Do none of you have any understanding or basic empathy? Who the hell would react the way you want them to? Why would you demand those people act that way?

This question shifts a burden to me that I did not assume. I was suggesting that one way the valence calculation here may have been applied. In other words, I was not saying I personally was imposing a moral determination – I was suggesting that voters may have applied their moral views to the question, and that it was therefore impossible to declare with objective certainty that one governing choice is right.

Yes, I agree. But that doesn’t answer detailed questions like, “The law only protects certain classes from being targeted for discrimination; I can fire an employee because they like the designated hitter rule in baseball but not because they’re Asian. What should those protected classes be?”

Sure. But does that better moral fiber require that we become vegans, or can we both slaughter animals for food AND claim we are making the planet healthier for animals to live? Seems contradictory.

I agree, but these are finite resources. As a general aspirational matter, we have enough food to feed everyone and shelter to house everyone. We don’t have enough healthcare to pay unlimited medical costs for everyone. So the details become important.

No. I think we have a greater duty to preserve human life, and when the sovereign control over our own bodies would result in an unborn human’s death, society has the moral right to protect that unborn human.

I demand nothing.

How do you believe your favored approach creates good results, though, as opposed ti mine?

I am offering, as a suggestion, what I feel is a strategy that will mitigate against a repeat of this disaster. If someone finds himself unable to execute this strategy, then he obviously cannot.

Honestly, I don’t think either yours or mine will work.

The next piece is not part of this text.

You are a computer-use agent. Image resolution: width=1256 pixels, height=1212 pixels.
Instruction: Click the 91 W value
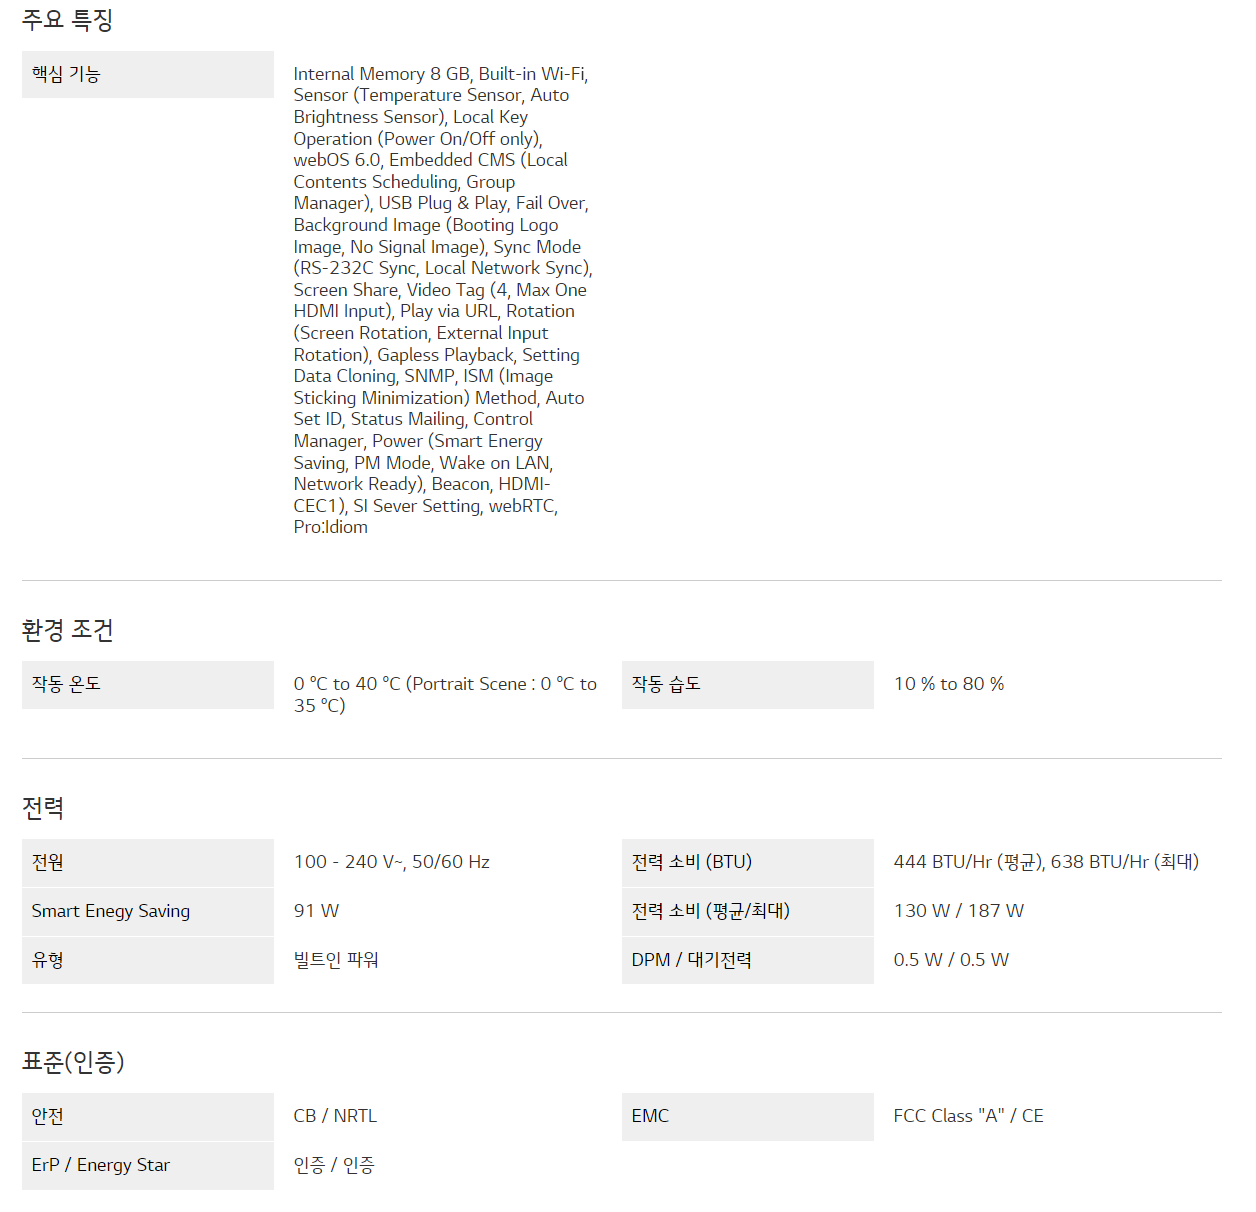[x=316, y=911]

I don’t think you can reason or nice someone who doesn’t think you’re a human being worth of life into thinking so.

I think you can.

I think same-sex marriage reached such social acceptance as quickly as it did because being gay became normalized, and the caricature of a leather-clad pervert was supplanted by boring Bill from Accounting.

It’s how racists’ views crumble, bit by bit. (“There go the blacks again. Why don’t they get off welfare?” “But Steve is black, and he’s worked overtime three straight weeks on the Reynolds merger!” “Oh yeah, you know I didn’t mean Steve. He’s not one of those.”) Still racist, sure… but the dissonance is at work.

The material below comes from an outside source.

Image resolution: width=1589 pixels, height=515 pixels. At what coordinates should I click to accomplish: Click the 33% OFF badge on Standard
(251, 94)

Why are liberals incapable of seeing people as individuals, rather than as being part of a group? Just because you’re a minority doesn’t mean you have to vote for the person with a D next to their name, nor does it mean that a White guy voting for Trump is a racist or a sexist. Much to your consternation, people have varied reasons for why they voted, and very few boil down to “because I like <enter 'ism here>”.

Jesus, people. Y’all ain’t never gonna’ figure out why y’all have been marginalized politically for at least the next four years, are you?

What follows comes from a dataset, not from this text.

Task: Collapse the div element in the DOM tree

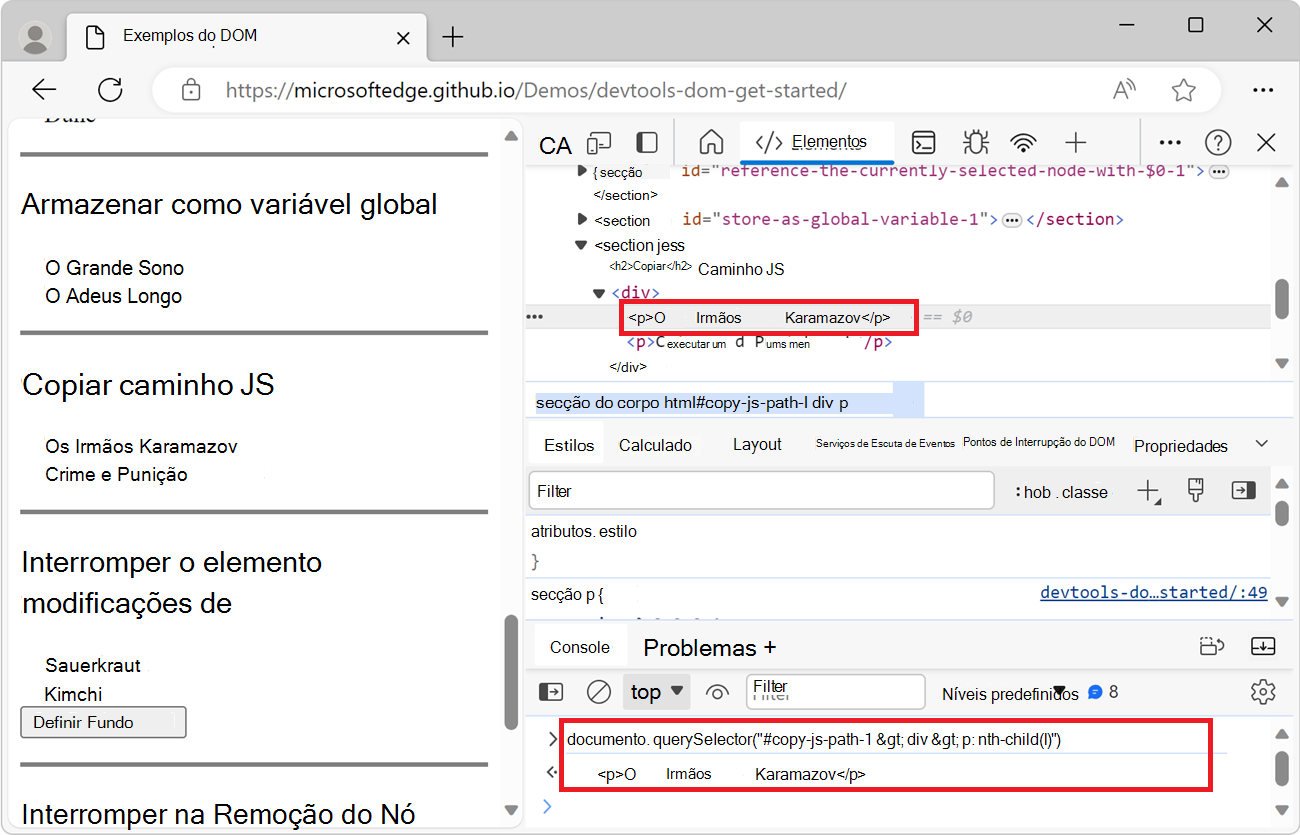Action: coord(598,292)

That’s my entire point, though: some Trump supporters don’t seem to understand that by voting for a man who has directly and specifically put forth policies that will in some cases LITERALLY kill them (or in some cases, his surrogates and policy makers close to him), they are seen as supporting and voting for those same policies. Or at least, seen as being so apathetic towards them they don’t care what happens.

Does this make sense to you, or am I missing something here?

It makes sense AND you are missing something here.

You are missing that many Trump voters have felt ignored and marginalized and taken advantage of for decades now, even during the W years. Their concerns were not being addressed. And there are a lot of people who feel this way: some significant portion of at least 55,000,000 by last count.